Evidence shows that adding MabThera to cyclophosphamide, vincristine and prednisolone (CVP), cyclophosphamide, doxorubicin, vincristine and prednisolone (CHOP), mitoxantrone, chlorambucil and prednisolone (MCP) and cyclophosphamide, doxorubicin, etoposide, prednisolone and interferon-a (CHVPi ) helps people to live longer and improves their quality of life compared with chemotherapy alone, and it is also good value for money for the NHS, says NICE.
In addition, the Institute's independent appraisal committee considered the use of MabThera plus chlorambucil for advanced follicular lymphoma, and concluded that this is an appropriate use of NHS resources.
Around 1,850 people in England and Wales have follicular lymphoma, and the majority of people present with advanced-stage disease (III-IV). Advanced disease is not curable, so the aim of disease management is to both increase life expectancy and health-related quality of life.

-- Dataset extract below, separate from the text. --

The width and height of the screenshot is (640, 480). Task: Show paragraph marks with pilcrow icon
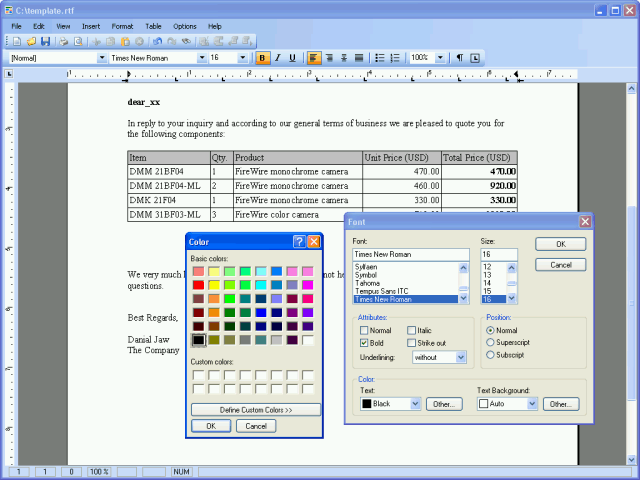[460, 58]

The committee had heard from patient experts that rituximab treatment improves their quality of life, said NICE's deputy chief executive, Dr Gillian Leng, adding: "we also know a range of choice and availability of treatments has a positive effect on patients and their families."
"At the second committee meeting, members heard from the clinical specialist that some older people are not fit enough to receive the most common types of chemotherapy. For that reason, the committee decided to also recommend rituximab in combination with chlorambucil in the final guidance, to give clinicians wider treatment options for their patients," said Dr Leng.
- NICE has also issued final guidance recommending the use of Bristol-Myers Squibb/Pfizer's Eliquis (apixaban) as an option for the prevention of venous thromboembolism (VTE) in adults who have undergone planned total hip replacement or total knee replacement surgery.
"VTE is often difficult to spot because patients may not always have symptoms to give a warning. Even if a blood clot does not come loose, it can still cause long-term damage to the veins - for example, 'post-thrombotic syndrome' may develop up to two years following DVT, causing chronic swelling and ulceration of the legs," said Professor Carole Longson, director of NICE's health technology evaluation centre.
"Apixaban has been shown to be a clinically and cost-effective option for preventing blood clots following elective hip and knee replacement surgery," she said.